PURPOSE: The purpose is to evaluate the CD44-mediated cellular targeting of HA-But, a hyaluronic acid esterified with butyric acid (But) residues, to hepatocellular carcinoma cell lines in vitro and to hepatic tumor metastases in vivo. EXPERIMENTAL DESIGN: In vitro, the CD44-dependent cytotoxicity in two human hepatocellular carcinoma cell lines (HepB3 and HepG2) with high and low CD44 expression was investigated; in vivo, the effect on liver metastases originating from intrasplenic implants of Lewis lung carcinoma (LL3) or B16-F10 melanoma in mice was compared with the pharmacokinetics of organ and tissue distribution using different routes of administration. RESULTS: HepB3 and HepG2 cell lines showed different expression of CD44 (78 and 18%, respectively), which resulted in a CD44-dependent HA-But inhibitory effect as demonstrated also by the uptake analysis performed using radiolabeled HA-But ((99m)Tc-HA-But).

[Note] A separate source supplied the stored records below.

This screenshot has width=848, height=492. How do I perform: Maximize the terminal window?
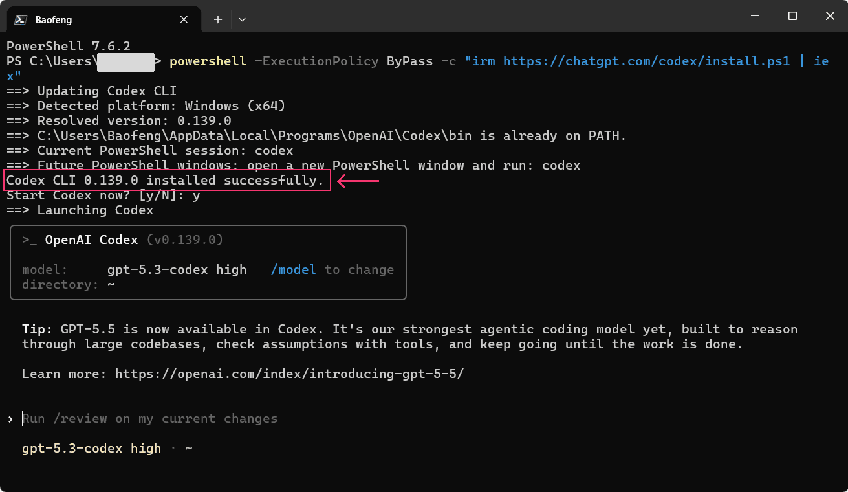792,16
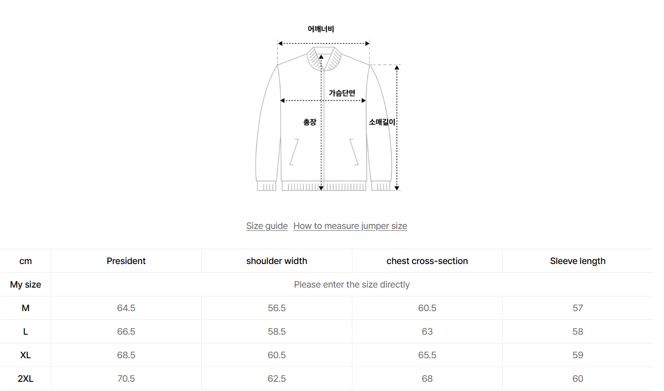Select the XL size row label
The width and height of the screenshot is (664, 391).
coord(25,355)
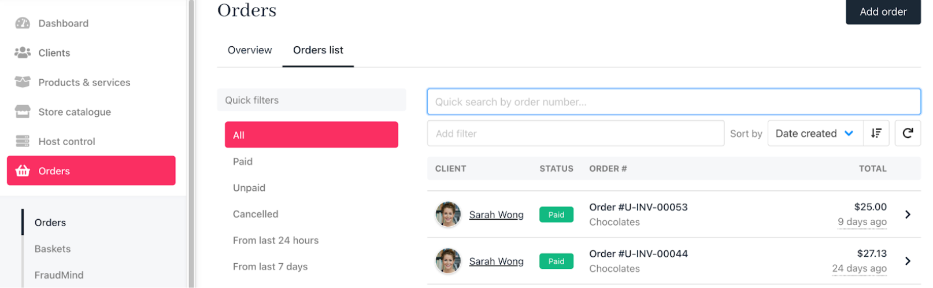Open Sarah Wong link on order 00053

pos(496,215)
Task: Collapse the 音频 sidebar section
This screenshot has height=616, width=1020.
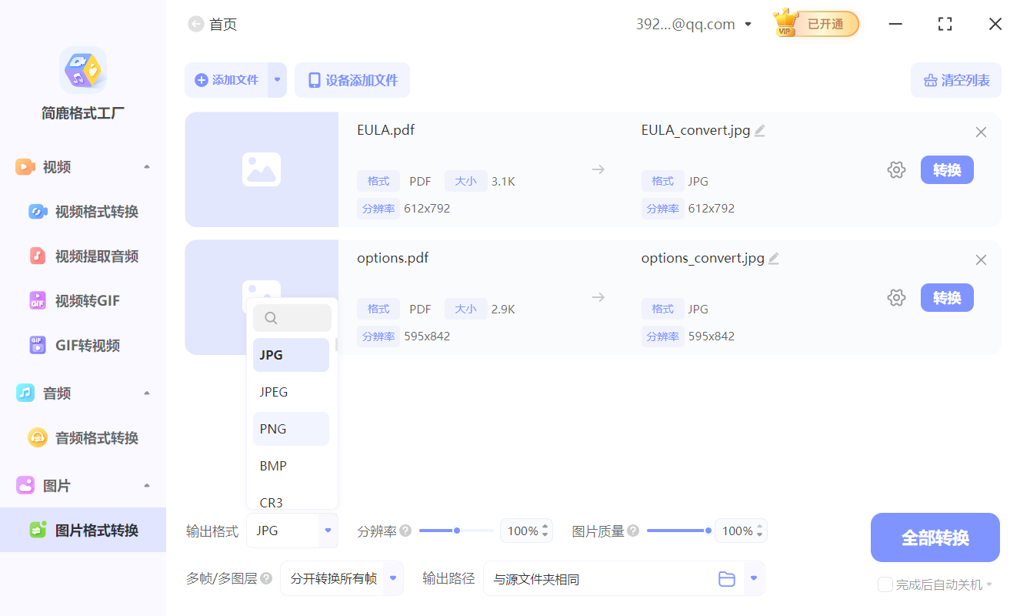Action: pos(146,393)
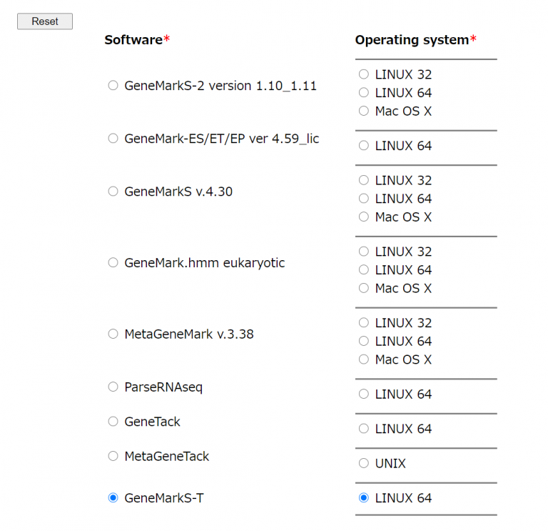This screenshot has height=531, width=548.
Task: Click LINUX 64 for GeneMarkS-T
Action: coord(364,498)
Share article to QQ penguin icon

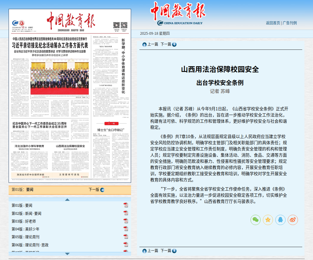tap(280, 220)
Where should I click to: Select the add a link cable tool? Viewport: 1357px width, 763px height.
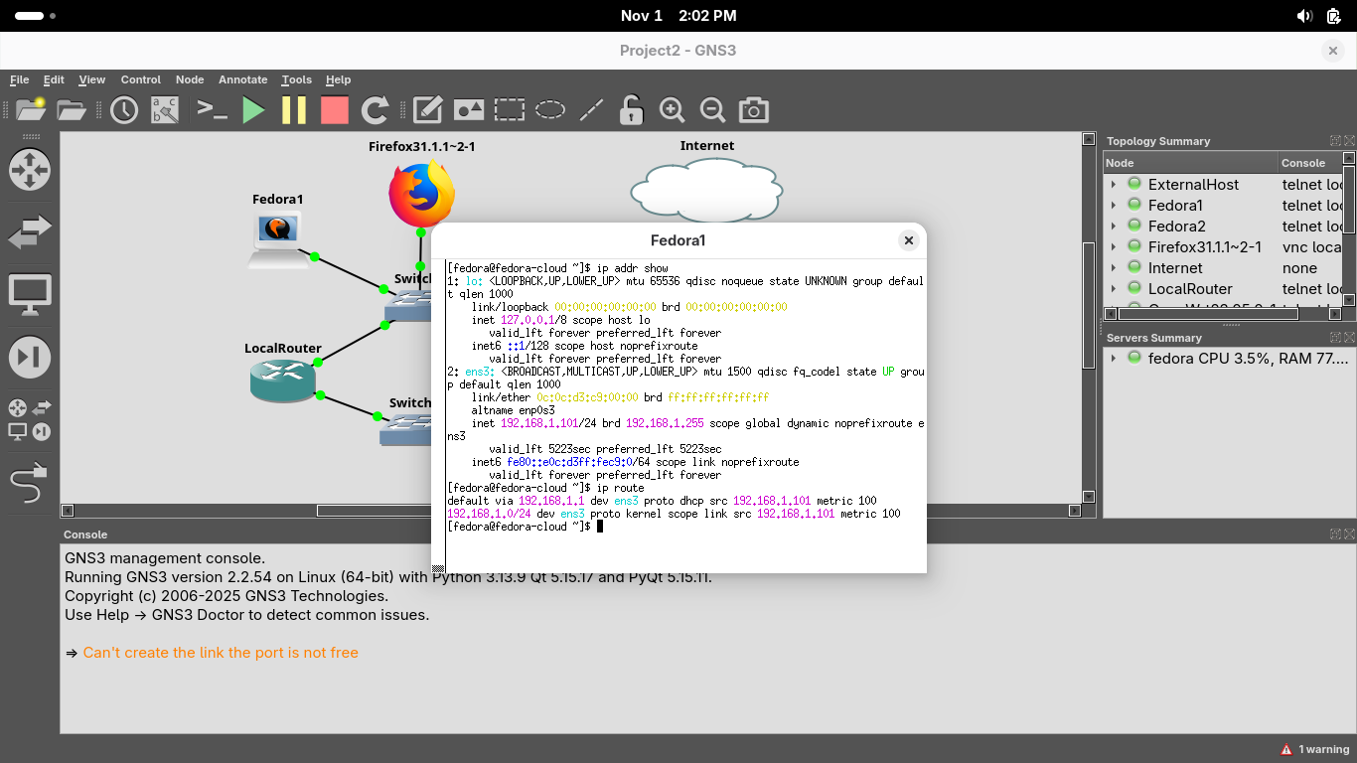(29, 484)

Pharmacokinetic studies showed different rates of (99m)Tc-HA-But distribution according to the route of administration (i.v., i.p., or s.c.): very fast (a few minutes) after i.v. treatment, with substantial accumulation in the liver and spleen; relatively slow after i.p. or s.c. treatment, with marked persistence of the drug at the site of injection. The effect of s.c. and i.p. treatment with HA-But on liver metastases originating from intrasplenic implants of LL3 carcinoma or B16-F10 melanoma (both CD44-positive: 68 and 87%, respectively), resulted in 87 and 100% metastases-free animals, respectively (regardless of the route of administration), and a significant prolongation of the life expectancy compared with control groups. CONCLUSIONS: HA-But tends to concentrate in the liver and spleen and appears to be a promising new drug for the treatment of intrahepatic tumor lesions.